(Collected data)
▼

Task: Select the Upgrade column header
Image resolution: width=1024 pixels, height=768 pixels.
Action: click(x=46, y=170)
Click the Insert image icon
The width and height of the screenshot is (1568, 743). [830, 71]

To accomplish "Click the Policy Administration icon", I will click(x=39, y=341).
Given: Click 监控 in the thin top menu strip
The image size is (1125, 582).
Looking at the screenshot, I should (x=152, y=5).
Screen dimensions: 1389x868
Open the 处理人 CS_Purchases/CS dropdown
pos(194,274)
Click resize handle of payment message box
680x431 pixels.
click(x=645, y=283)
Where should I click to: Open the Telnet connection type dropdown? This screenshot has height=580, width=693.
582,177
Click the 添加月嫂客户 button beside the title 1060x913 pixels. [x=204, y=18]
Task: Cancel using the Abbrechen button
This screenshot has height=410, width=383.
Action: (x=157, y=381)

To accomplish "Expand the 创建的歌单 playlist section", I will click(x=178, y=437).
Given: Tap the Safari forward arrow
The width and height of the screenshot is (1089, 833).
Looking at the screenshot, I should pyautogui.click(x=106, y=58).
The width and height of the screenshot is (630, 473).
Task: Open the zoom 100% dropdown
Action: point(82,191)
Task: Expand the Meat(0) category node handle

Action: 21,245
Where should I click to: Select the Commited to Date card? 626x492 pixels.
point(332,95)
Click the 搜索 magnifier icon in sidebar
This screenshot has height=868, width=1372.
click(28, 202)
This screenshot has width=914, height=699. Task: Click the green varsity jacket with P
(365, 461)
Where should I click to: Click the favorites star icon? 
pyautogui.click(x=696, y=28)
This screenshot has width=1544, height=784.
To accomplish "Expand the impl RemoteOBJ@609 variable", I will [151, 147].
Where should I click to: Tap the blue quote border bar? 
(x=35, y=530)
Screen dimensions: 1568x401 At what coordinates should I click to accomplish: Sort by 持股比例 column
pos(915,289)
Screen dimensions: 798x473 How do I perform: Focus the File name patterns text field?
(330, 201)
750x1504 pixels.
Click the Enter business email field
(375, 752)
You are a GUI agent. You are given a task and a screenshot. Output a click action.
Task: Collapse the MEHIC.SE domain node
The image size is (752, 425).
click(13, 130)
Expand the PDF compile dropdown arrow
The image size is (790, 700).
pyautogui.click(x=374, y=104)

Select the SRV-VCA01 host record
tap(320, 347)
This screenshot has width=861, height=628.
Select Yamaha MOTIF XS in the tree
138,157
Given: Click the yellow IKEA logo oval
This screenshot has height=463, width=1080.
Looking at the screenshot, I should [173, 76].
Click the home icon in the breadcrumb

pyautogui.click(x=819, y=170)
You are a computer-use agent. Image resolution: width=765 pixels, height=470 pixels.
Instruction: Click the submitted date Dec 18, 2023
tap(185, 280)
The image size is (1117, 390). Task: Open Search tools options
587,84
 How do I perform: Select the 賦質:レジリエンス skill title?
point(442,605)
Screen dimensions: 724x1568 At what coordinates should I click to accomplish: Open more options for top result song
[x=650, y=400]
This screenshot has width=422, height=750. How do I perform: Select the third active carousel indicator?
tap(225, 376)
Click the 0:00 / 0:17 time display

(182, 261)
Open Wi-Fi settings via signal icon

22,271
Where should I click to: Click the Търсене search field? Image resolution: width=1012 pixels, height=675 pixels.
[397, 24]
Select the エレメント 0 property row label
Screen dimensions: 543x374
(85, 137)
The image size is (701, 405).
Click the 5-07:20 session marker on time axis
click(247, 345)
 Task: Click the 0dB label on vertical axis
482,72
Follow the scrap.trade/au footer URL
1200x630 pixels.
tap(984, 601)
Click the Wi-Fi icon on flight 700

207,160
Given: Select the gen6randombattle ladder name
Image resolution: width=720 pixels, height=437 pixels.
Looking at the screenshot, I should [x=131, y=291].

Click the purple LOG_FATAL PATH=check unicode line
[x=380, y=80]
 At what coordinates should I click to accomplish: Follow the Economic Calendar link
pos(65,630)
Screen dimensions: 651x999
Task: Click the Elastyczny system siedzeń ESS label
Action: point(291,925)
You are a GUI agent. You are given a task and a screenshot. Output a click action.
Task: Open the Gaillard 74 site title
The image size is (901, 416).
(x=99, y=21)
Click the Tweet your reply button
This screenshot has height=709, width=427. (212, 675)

▲

→ AIM OF THE EXERCISE:
From the entries above, copy every line that holds the word "arrow".

→ SOLUTION BELOW:
Given: Tap the Safari forward arrow
Expand the PDF compile dropdown arrow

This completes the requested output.